仕掛けられたうつ(chaptor2)

7-17 突破口

注意! 本章には、かなり強いうつ、自殺衝動の描写があります。フラッシュバックやPTSD等を懸念される方は、どうぞ体調を優先なさってくださいますようお願い申し上げます。

ある日、母と珍しく口論になった。

その頃私の体調は、相当にひどい状態になっていた。過敏症状の他に、謎の「発作」まで起きるようになっていた。突然身体がずしりと重くなり、何をどうやっても身体が動かない、という状態が2~3時間続く。いよいよヤバくなってきた。この、目の前にごみ焼却施設のある家に住んでたら、マジで廃人になるわ…と思った。それでとにかく母に、
やっぱどっかに移んなきゃ駄目だ!!

とえんえんとぐるぐると訴えていたんである。ただ私はうつ状態だと、物言いがかなりしつこく長々しくなる。母も疲れていた。また少々うんざりもしていたんだろう、私が幾ら言っても、首を縦には振らない。そして言った。

「だってあなた、うつじゃない」

私は一瞬、うっとなった。たしかに私はうつだ。でもうつだといって、どうしてここの環境の悪さ、空気のひどさ−それを私は毎日体で感じている-を否定することにつながるのか。こんなに私はひどい状態になっているのに、なぜそれを「うつ」一つで片付けてしまおうとするのか。

「たしかに、たしかに今私はうつだけど、でもこれは私のうつじゃない。化学物質のせいだ、化学物質のせいでうつになっている!Sさんもそうなるって言っていた!!」

必死になってそう言った。言ってるうちに涙が出てきた。悔しかったのだ。自分の母親にさえ誤解され、「あなたうつじゃない」と突き放されるように言われたことが。猛烈に悔しかったのだ。

「うつだから、化学物質にも過敏になっている」-両親はそう考えていた。

そうではない。逆なのだ。

「化学物質への過敏症状が出ているから、うつにもなっている」のである。いわば化学物質過敏が主症状で、うつはそれによる副症状であるといえる。

そう訴えると驚くことに母は、
「あ、わかった。それはそうかもしれない」

と突然納得した。これには私も驚いた。え、それで納得しちゃえるんですか?

後で聞いたところによると、母はこのときはまだ半信半疑だったという。しかし私が猛然と、全身の毛を逆立てるように真剣にこれを言ってきたので、
とにかく彼女の言うことは全部、すべて信じてみよう…

そこから始めなければ駄目だ、と思ったのだという。そして、この母の「一応の納得」から少しずつ事態は良い方向へ、打開の方向へとようやく動き出したのだった。

© SORAIRO

「化学物質でうつになる」

この一言を、この事実を知った意味ははかり知れない程大きかった。この正しい情報が、真実本当の医学的な情報-たとえエビデンスが弱くとも、これは多くのCS患者が体験したことによる一つの法則だ-がもし私にもたらされなかったら、私はM市のこの家から遂に脱出出来なかったかもしれない。両親はずっと、誤解したままであったかもしれない。

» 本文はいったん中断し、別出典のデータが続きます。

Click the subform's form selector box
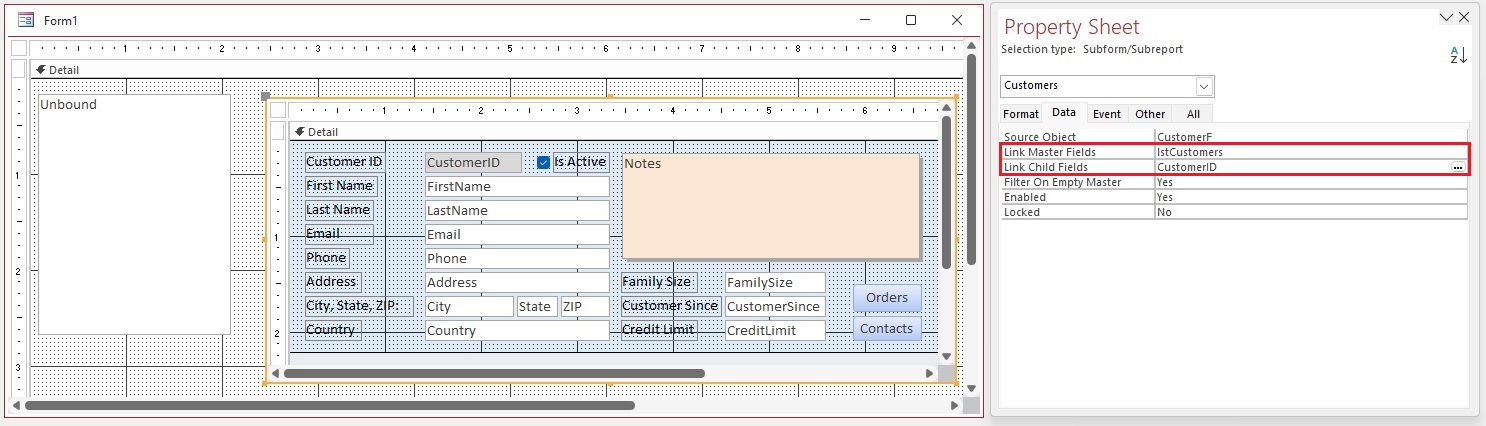This screenshot has width=1486, height=426. tap(278, 110)
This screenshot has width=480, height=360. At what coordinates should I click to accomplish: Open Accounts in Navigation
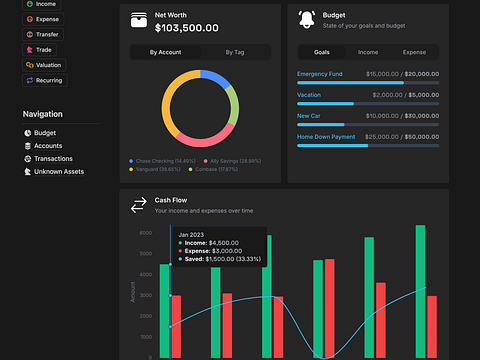click(x=48, y=146)
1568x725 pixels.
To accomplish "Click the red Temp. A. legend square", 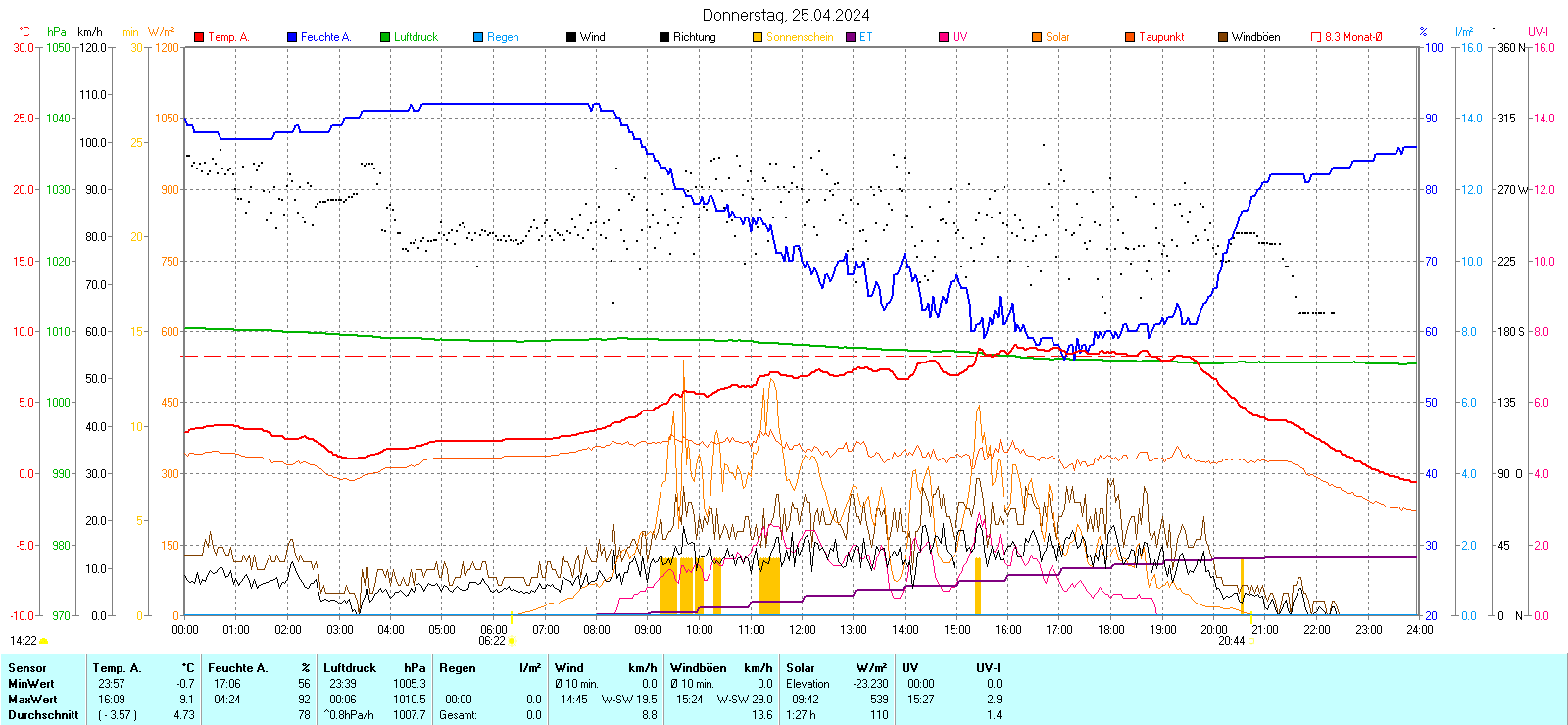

たった一言の、まぎれもない真実で、私は文字通り命拾いし、救われたのだ。

コメント

  1. ちぇろちづ より:

    タリカさん、3月に入ってから雪が多くびっくりですが、お元気でお過ごしでしょうか。なかなかコメントできませんが、いつも楽しみに拝見してます。
    家族の無理解、どちらもつらいですよね。お母さまとの理解に近づけてよかったよかった。今回、イラストもハッとするくらい素敵で、うるっときちゃいましたよ。体調に気を付けてゆっくりブログ続けてくださいね。